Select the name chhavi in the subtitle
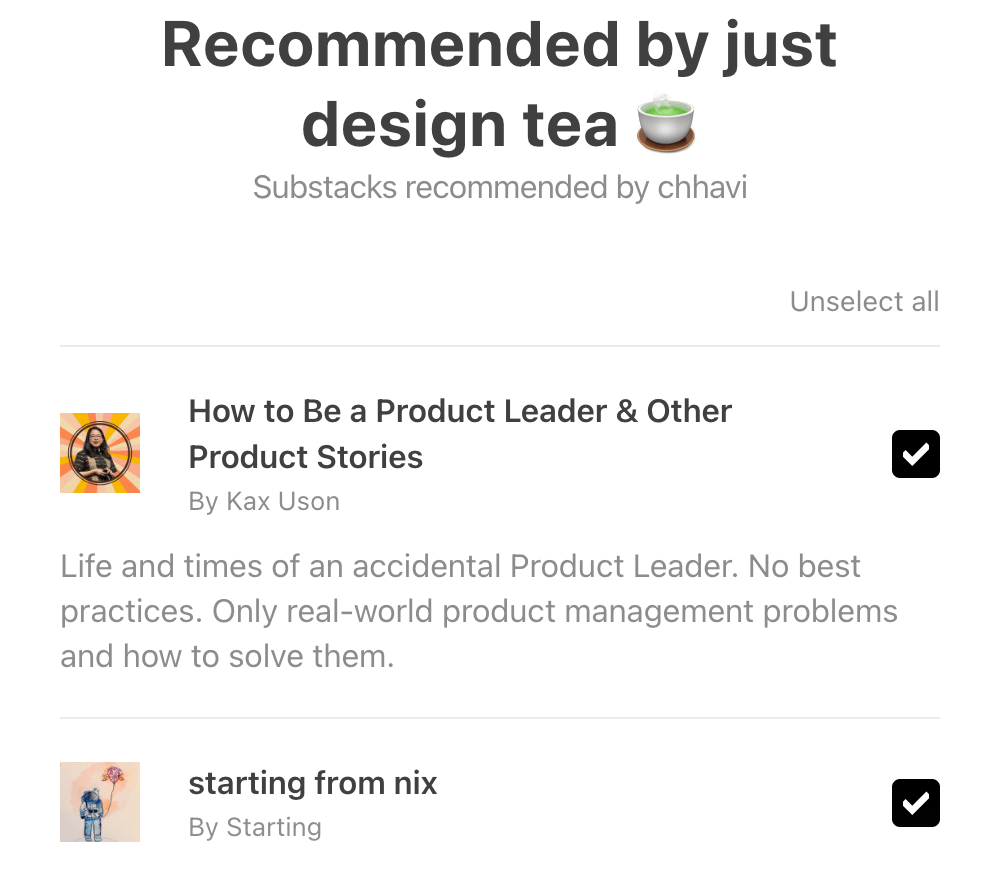[702, 187]
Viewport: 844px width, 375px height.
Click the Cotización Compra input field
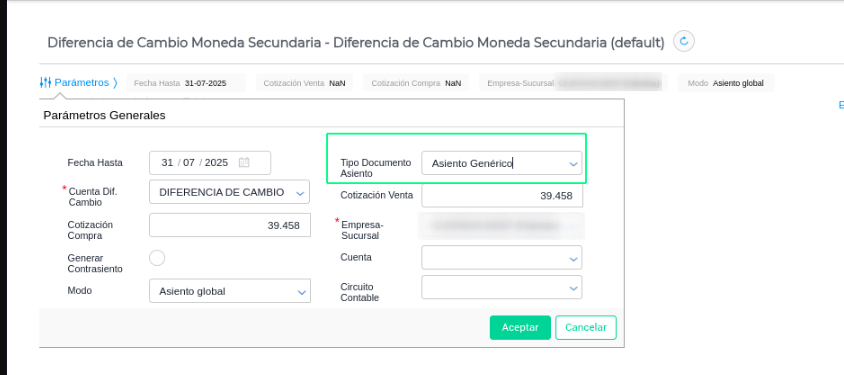click(x=230, y=225)
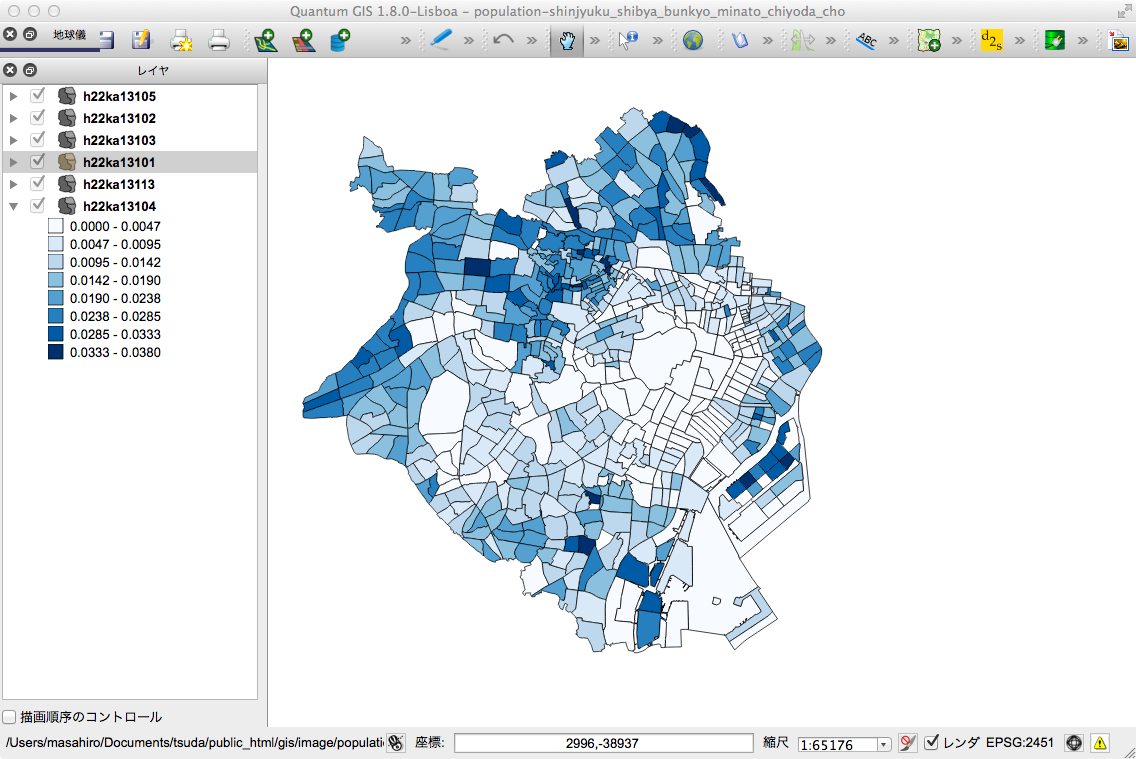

• • • • • • •

■ **WHAT NEEDS TO BE DONE**:
Put the text lines of the entries above into a Markdown table with two columns, No. and Text, numbering the rows in order and skipping blank lines. Leave the pictures out of the answer.

■ **ANSWER TO THE TASK**:
| No. | Text |
|---|---|
| 1 | Select the name chhavi in the subtitle |
| 2 | [702, 187] |
| 3 | Viewport: 844px width, 375px height. |
| 4 | Click the Cotización Compra input field |
| 5 | click(x=230, y=225) |